> [TASK INPUTS]
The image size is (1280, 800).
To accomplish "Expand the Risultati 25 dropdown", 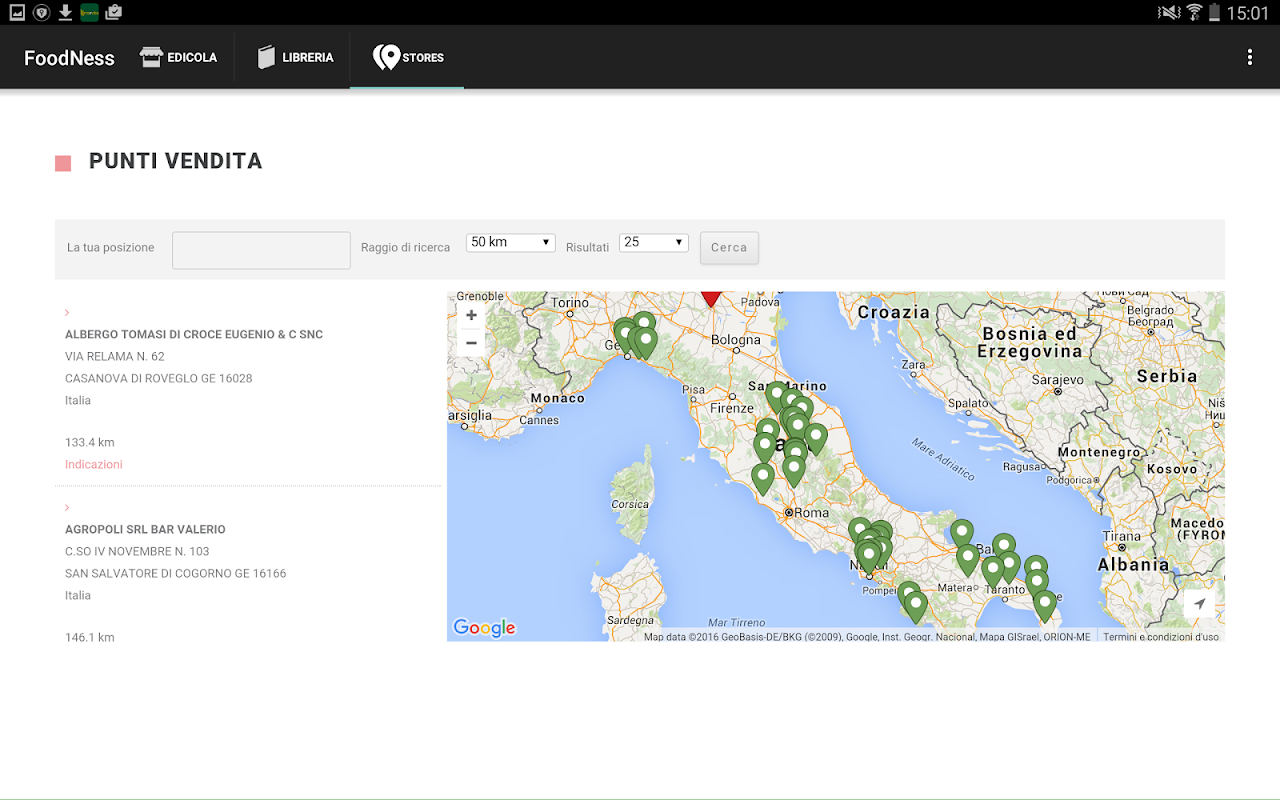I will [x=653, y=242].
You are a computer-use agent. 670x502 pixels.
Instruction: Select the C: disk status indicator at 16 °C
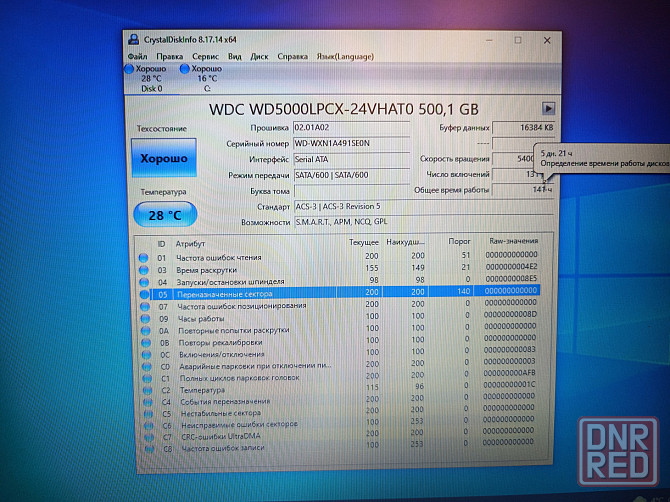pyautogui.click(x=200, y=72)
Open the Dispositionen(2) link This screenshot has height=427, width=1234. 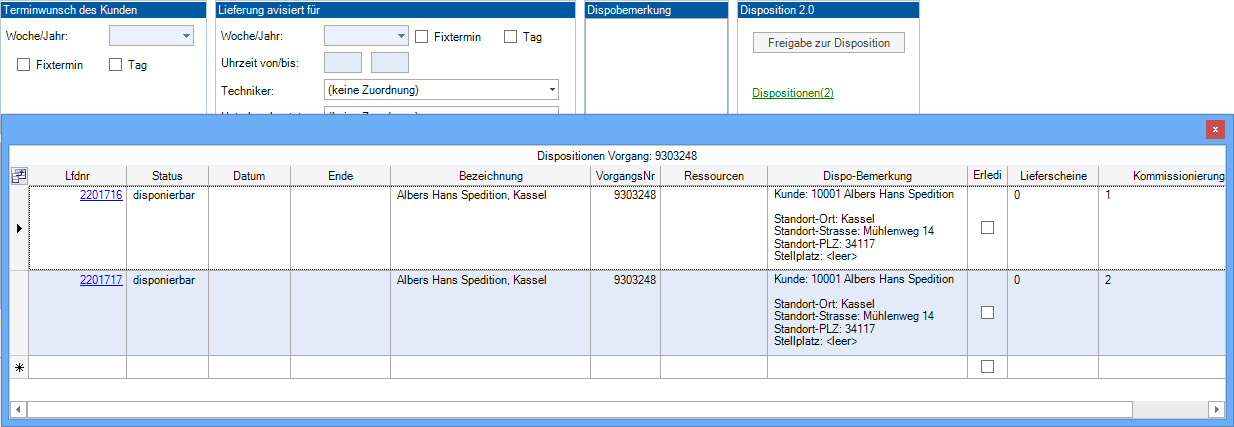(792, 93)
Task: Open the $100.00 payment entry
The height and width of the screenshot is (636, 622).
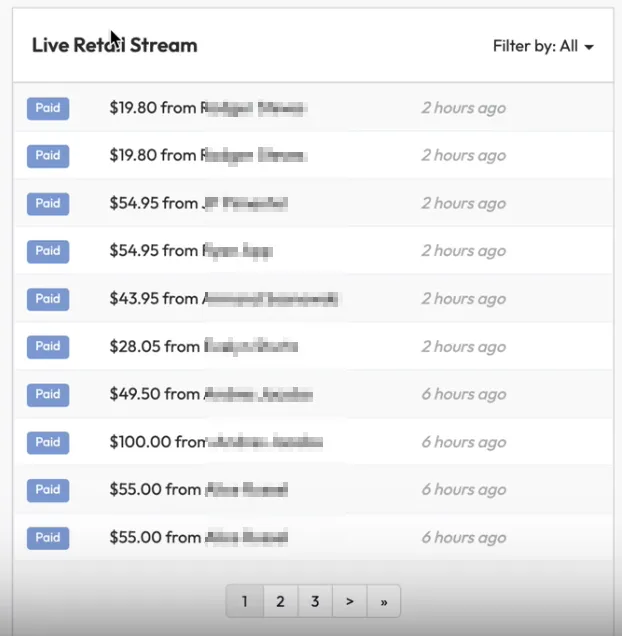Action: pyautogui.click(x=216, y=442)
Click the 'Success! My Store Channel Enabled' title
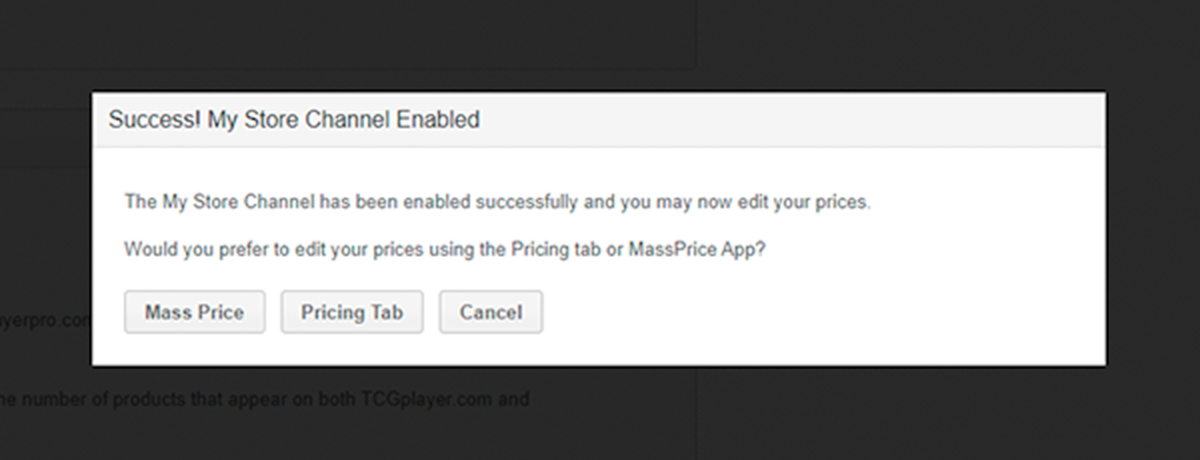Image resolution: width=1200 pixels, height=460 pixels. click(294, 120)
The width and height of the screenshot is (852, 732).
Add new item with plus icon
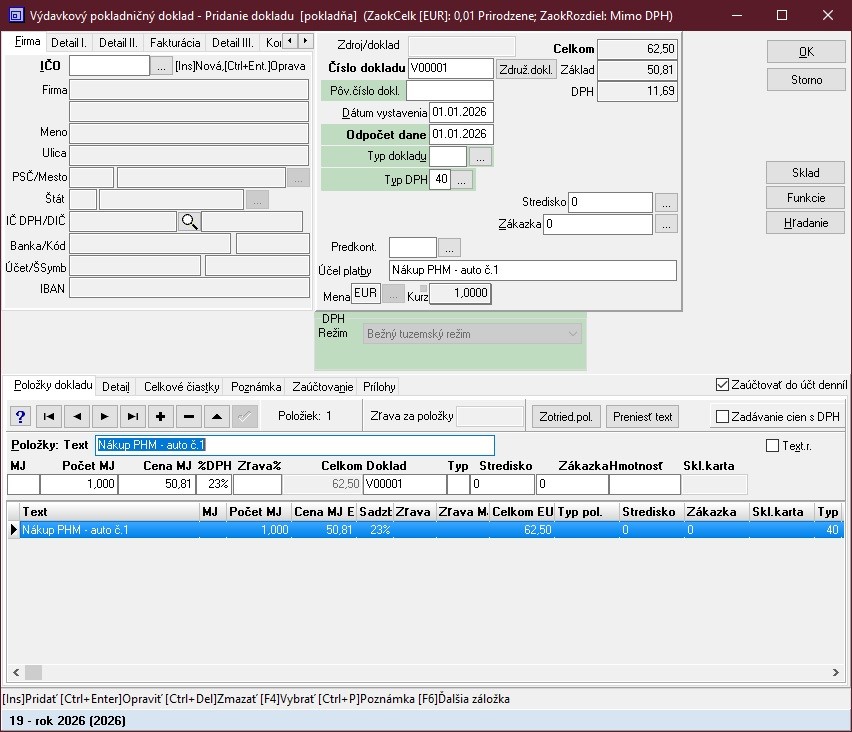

> [WHAT YOU HAVE TO DO]
A word-for-word copy is needed of the lines from the line with "Click the 'Success!" through the last line of the entries above, with both ends kept and the pictures dropped.

> [SOLUTION]
Click the 'Success! My Store Channel Enabled' title
Image resolution: width=1200 pixels, height=460 pixels. click(294, 120)
The width and height of the screenshot is (852, 732).
Add new item with plus icon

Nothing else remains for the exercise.